- [Entries shown]

▽

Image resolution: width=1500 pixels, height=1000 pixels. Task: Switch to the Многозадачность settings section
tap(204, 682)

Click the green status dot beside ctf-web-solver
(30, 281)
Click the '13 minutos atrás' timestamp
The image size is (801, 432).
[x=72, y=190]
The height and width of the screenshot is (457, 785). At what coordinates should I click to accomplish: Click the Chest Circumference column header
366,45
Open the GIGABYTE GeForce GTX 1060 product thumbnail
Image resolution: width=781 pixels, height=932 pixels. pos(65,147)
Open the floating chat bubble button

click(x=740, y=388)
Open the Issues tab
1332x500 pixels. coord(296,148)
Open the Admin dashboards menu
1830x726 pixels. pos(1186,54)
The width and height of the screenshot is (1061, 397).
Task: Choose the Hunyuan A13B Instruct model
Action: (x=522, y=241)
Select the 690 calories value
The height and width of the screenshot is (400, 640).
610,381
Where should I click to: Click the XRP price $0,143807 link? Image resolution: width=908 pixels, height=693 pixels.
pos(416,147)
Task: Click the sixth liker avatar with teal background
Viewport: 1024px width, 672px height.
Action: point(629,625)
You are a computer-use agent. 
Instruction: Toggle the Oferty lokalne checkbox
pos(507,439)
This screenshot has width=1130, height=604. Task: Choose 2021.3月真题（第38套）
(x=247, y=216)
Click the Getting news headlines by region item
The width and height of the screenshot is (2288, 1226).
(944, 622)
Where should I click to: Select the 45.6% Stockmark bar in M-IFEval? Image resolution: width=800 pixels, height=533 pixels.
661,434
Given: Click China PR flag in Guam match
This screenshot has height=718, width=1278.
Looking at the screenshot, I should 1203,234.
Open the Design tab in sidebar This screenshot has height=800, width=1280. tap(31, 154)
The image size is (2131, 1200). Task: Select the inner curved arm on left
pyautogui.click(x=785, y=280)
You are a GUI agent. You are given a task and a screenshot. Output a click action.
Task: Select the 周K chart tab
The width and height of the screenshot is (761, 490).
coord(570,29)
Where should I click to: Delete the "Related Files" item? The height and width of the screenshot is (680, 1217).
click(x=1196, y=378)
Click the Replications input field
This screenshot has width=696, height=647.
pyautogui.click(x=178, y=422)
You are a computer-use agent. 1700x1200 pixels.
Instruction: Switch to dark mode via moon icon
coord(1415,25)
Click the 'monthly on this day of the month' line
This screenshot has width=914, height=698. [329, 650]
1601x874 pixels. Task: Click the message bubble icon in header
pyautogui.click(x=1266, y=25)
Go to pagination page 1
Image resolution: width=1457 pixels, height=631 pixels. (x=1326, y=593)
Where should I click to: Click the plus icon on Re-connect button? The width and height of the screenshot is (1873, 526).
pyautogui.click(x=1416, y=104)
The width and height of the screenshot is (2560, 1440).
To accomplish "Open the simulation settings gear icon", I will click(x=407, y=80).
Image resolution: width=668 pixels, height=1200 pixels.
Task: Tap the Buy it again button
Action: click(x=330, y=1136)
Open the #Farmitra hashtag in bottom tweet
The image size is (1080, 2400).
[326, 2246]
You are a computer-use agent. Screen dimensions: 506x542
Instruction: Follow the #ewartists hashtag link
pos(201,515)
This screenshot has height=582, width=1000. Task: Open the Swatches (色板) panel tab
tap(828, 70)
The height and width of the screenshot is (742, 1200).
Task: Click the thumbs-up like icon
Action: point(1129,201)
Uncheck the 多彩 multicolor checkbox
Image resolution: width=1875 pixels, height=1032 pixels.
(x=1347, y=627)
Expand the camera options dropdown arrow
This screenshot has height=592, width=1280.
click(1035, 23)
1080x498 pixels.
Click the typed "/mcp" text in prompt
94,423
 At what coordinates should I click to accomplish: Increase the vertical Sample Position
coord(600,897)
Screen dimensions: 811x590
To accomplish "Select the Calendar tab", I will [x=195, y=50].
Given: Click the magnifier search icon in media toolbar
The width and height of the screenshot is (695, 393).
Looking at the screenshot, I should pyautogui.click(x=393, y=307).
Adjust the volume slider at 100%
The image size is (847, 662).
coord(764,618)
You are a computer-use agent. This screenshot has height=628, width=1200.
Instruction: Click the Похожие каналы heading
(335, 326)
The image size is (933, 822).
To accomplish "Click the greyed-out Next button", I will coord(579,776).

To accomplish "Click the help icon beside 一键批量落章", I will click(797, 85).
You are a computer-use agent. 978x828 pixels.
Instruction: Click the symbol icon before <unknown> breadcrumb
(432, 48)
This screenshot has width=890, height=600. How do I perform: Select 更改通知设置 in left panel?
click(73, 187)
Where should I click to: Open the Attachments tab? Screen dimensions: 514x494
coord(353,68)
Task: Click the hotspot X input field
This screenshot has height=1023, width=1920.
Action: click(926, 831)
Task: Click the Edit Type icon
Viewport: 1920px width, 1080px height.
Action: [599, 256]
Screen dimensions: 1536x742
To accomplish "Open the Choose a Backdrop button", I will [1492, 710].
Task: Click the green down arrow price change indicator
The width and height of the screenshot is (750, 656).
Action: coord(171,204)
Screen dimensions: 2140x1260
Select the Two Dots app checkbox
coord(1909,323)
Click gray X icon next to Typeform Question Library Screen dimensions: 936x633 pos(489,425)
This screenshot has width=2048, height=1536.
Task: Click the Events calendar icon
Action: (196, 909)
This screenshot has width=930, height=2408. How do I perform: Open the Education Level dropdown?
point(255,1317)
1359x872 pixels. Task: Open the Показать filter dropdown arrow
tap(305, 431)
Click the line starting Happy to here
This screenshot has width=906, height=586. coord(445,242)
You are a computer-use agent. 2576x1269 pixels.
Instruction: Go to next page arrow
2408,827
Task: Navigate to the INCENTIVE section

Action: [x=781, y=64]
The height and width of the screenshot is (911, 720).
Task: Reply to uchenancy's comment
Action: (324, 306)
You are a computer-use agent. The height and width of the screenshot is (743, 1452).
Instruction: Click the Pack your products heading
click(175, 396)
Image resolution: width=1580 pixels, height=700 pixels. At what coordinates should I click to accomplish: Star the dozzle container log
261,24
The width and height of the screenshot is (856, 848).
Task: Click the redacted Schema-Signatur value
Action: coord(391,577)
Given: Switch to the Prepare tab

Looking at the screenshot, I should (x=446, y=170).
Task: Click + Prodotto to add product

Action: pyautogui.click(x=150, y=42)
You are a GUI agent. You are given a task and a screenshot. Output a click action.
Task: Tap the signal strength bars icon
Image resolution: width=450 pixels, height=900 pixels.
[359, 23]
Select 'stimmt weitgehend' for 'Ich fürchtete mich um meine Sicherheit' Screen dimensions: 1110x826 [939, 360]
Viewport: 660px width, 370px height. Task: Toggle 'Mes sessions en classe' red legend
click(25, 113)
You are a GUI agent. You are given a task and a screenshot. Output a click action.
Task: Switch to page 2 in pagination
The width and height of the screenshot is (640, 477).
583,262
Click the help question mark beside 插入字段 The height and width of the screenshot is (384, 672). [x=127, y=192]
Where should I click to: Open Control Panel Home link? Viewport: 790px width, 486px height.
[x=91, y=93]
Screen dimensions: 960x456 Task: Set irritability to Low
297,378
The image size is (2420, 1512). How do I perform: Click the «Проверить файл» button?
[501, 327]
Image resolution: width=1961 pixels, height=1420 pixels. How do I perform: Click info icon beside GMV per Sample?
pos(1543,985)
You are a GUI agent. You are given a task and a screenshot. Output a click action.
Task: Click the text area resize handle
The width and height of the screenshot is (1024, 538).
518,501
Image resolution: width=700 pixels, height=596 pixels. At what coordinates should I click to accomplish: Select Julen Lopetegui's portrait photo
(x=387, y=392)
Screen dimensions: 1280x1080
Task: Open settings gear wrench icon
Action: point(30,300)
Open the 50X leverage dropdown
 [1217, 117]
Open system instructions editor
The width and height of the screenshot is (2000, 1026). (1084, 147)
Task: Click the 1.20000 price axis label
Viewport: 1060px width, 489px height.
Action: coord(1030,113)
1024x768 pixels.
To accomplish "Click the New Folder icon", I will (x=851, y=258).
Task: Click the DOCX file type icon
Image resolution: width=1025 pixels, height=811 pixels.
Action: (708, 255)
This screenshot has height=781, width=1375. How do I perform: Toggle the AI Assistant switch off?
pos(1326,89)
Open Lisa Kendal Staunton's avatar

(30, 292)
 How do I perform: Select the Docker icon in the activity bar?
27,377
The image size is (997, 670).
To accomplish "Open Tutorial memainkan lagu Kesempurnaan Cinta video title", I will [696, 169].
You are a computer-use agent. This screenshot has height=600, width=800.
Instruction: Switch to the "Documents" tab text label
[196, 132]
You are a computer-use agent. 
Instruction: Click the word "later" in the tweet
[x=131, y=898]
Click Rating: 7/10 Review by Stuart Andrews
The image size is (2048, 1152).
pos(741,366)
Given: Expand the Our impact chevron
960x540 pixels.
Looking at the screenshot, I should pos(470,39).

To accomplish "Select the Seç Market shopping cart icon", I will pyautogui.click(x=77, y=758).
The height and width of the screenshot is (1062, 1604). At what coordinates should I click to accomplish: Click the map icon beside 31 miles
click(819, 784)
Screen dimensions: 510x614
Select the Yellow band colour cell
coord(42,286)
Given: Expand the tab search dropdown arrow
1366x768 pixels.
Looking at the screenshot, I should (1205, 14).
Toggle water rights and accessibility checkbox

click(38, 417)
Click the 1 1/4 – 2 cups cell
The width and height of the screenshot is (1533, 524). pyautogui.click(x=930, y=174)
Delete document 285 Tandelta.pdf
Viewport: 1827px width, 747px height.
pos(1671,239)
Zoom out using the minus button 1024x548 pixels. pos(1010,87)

△

- [Your instructions] Print the lines of the listing from the line with "Select the 690 calories value" up to and including the line with "pyautogui.click(x=178, y=422)", reproducing them exactly.

- [Complete answer]
Select the 690 calories value
The height and width of the screenshot is (400, 640).
610,381
Where should I click to: Click the XRP price $0,143807 link? Image resolution: width=908 pixels, height=693 pixels.
pos(416,147)
Task: Click the sixth liker avatar with teal background
Viewport: 1024px width, 672px height.
Action: point(629,625)
You are a computer-use agent. 
Instruction: Toggle the Oferty lokalne checkbox
pos(507,439)
This screenshot has width=1130, height=604. Task: Choose 2021.3月真题（第38套）
(x=247, y=216)
Click the Getting news headlines by region item
The width and height of the screenshot is (2288, 1226).
(944, 622)
Where should I click to: Select the 45.6% Stockmark bar in M-IFEval? Image resolution: width=800 pixels, height=533 pixels.
661,434
Given: Click China PR flag in Guam match
This screenshot has height=718, width=1278.
Looking at the screenshot, I should 1203,234.
Open the Design tab in sidebar This screenshot has height=800, width=1280. tap(31, 154)
The image size is (2131, 1200). Task: Select the inner curved arm on left
pyautogui.click(x=785, y=280)
You are a GUI agent. You are given a task and a screenshot. Output a click action.
Task: Select the 周K chart tab
The width and height of the screenshot is (761, 490).
coord(570,29)
Where should I click to: Delete the "Related Files" item? The height and width of the screenshot is (680, 1217).
click(x=1196, y=378)
Click the Replications input field
This screenshot has width=696, height=647.
pyautogui.click(x=178, y=422)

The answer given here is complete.